- **The problem**
Take every line from the listing below that includes "French" and copy it.

- **Dataset content**
□ □ □ □ □ □ □

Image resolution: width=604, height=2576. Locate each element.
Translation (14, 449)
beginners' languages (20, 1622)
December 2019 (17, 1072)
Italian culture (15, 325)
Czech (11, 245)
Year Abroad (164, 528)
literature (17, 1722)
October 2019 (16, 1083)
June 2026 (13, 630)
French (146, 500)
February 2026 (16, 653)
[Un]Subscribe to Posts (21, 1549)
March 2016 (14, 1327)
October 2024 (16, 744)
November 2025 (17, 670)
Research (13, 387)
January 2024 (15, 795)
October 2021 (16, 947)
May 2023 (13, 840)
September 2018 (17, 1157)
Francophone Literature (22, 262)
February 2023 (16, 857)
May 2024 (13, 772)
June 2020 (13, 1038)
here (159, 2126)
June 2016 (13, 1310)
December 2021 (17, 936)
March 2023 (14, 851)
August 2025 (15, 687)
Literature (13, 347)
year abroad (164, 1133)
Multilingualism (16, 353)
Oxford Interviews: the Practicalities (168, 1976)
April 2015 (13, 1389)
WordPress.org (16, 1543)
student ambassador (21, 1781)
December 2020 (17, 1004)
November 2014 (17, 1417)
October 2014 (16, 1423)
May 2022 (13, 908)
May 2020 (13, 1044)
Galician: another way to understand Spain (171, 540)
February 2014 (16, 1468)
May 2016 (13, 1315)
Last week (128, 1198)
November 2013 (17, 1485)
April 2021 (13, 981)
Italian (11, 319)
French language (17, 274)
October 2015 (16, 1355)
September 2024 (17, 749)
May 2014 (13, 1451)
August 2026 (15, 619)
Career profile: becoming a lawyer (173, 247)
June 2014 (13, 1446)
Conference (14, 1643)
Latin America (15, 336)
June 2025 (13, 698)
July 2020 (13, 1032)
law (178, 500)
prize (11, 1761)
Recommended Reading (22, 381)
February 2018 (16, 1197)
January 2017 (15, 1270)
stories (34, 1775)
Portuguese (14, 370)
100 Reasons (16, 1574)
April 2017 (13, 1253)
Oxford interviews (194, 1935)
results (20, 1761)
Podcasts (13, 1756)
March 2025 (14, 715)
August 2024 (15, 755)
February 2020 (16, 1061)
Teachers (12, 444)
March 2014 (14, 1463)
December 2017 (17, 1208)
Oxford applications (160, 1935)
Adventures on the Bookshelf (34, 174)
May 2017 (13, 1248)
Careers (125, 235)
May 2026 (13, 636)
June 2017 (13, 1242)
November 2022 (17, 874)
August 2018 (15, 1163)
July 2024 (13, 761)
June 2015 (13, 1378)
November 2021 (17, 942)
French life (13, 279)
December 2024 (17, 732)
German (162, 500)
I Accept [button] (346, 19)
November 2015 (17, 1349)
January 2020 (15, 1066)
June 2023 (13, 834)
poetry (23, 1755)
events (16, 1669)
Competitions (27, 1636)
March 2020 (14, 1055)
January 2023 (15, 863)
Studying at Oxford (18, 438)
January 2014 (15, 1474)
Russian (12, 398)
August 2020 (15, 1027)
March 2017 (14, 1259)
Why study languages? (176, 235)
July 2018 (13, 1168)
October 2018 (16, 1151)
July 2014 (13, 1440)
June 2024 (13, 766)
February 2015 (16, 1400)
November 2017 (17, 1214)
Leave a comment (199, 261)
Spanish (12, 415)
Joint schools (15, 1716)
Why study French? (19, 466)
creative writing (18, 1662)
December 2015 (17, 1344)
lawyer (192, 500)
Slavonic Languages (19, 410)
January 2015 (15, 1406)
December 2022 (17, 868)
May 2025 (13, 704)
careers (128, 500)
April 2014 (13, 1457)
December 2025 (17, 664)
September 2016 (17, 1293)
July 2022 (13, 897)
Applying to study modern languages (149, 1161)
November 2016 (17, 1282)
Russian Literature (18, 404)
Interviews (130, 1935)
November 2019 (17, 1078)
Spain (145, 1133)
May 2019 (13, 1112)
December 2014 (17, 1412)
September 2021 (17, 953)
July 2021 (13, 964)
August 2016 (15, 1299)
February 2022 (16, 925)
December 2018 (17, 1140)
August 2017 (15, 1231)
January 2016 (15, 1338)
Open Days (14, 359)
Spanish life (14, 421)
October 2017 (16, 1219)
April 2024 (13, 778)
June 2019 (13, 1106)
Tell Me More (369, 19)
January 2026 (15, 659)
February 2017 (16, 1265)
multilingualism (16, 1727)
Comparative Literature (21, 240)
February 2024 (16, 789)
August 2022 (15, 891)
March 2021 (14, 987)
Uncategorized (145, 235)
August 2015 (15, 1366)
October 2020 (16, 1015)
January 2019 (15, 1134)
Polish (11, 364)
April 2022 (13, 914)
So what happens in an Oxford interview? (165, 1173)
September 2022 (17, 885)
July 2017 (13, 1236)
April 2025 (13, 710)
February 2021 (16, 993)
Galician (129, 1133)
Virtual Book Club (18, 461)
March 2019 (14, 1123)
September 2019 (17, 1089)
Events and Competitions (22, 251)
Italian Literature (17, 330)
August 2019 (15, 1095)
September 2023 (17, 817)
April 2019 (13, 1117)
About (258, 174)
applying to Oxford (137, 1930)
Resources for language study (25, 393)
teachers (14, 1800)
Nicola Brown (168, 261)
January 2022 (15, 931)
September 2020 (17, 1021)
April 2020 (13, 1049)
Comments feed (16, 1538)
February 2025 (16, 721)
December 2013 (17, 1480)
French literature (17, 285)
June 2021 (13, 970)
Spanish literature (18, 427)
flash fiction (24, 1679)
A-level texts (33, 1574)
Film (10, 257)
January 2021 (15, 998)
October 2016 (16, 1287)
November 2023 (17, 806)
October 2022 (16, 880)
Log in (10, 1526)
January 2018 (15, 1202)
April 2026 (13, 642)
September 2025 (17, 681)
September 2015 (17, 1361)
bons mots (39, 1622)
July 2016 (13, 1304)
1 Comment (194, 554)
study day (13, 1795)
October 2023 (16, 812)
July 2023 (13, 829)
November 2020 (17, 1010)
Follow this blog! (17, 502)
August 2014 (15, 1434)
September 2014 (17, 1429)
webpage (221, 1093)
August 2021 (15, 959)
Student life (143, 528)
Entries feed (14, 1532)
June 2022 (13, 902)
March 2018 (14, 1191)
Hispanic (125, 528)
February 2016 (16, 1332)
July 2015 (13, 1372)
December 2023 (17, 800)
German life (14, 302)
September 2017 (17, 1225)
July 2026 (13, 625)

□ □ □ □ □ □ □

- **Solved problem**
French (146, 500)
French language (17, 274)
French life (13, 279)
Why study French? (19, 466)
French literature (17, 285)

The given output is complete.